§ Source material:
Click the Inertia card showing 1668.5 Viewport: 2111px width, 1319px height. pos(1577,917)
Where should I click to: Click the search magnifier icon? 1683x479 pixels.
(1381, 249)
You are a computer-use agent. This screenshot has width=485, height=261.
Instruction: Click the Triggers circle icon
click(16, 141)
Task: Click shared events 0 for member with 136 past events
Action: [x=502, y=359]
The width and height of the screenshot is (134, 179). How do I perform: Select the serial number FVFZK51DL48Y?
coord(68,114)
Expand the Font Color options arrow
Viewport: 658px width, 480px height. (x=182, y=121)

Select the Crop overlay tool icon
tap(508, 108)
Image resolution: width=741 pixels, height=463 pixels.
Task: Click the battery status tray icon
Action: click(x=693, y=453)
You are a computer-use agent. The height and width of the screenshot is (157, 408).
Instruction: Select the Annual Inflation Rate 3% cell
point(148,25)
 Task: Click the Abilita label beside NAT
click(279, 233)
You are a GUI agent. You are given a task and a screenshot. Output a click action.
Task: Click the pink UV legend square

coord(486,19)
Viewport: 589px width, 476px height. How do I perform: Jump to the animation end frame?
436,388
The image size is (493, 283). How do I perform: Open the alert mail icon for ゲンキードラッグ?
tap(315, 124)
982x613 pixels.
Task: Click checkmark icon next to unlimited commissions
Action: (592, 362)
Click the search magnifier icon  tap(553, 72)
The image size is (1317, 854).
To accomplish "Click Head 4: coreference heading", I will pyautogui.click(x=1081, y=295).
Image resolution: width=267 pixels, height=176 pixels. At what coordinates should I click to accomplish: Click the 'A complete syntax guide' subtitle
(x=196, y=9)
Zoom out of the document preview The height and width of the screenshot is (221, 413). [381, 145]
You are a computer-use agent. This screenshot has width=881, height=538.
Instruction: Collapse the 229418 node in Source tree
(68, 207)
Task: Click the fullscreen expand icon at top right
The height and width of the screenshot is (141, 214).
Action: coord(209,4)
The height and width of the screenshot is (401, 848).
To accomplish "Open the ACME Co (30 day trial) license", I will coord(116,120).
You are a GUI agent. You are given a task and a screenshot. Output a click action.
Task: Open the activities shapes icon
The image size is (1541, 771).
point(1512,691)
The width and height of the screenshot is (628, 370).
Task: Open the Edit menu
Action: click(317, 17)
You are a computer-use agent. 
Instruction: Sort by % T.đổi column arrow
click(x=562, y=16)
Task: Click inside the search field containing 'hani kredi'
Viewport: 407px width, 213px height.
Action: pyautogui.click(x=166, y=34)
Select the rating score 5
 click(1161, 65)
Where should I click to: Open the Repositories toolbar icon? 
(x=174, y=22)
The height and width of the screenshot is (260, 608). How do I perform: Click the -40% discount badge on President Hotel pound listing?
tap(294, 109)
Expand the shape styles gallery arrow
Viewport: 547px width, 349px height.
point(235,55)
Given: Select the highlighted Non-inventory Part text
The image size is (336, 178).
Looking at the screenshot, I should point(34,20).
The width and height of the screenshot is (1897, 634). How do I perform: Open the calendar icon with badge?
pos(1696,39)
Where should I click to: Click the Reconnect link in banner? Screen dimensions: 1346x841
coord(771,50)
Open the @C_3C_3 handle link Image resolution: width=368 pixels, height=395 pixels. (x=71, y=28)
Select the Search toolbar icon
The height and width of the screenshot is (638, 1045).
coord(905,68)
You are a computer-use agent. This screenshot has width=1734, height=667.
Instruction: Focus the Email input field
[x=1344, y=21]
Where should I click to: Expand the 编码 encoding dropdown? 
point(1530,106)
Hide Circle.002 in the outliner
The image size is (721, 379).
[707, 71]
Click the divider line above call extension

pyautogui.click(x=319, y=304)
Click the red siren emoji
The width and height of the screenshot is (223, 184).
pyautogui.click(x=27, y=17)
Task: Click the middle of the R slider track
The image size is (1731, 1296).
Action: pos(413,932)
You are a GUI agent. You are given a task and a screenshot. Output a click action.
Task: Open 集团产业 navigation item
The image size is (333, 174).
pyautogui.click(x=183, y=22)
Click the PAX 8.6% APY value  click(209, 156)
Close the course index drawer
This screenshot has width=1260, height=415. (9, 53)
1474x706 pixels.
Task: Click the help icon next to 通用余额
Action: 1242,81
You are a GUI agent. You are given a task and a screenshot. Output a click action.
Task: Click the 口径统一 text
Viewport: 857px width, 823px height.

§ Required work: Pick each line holding the word "computer" out of the listing.

§ Answer section:
You are a computer-use agent. This screenshot has width=485, height=261.
You are a computer-use agent. The height and width of the screenshot is (157, 408).
You are a computer-use agent. This screenshot has width=881, height=538.
You are a computer-use agent. 
You are a computer-use agent. This screenshot has width=1734, height=667.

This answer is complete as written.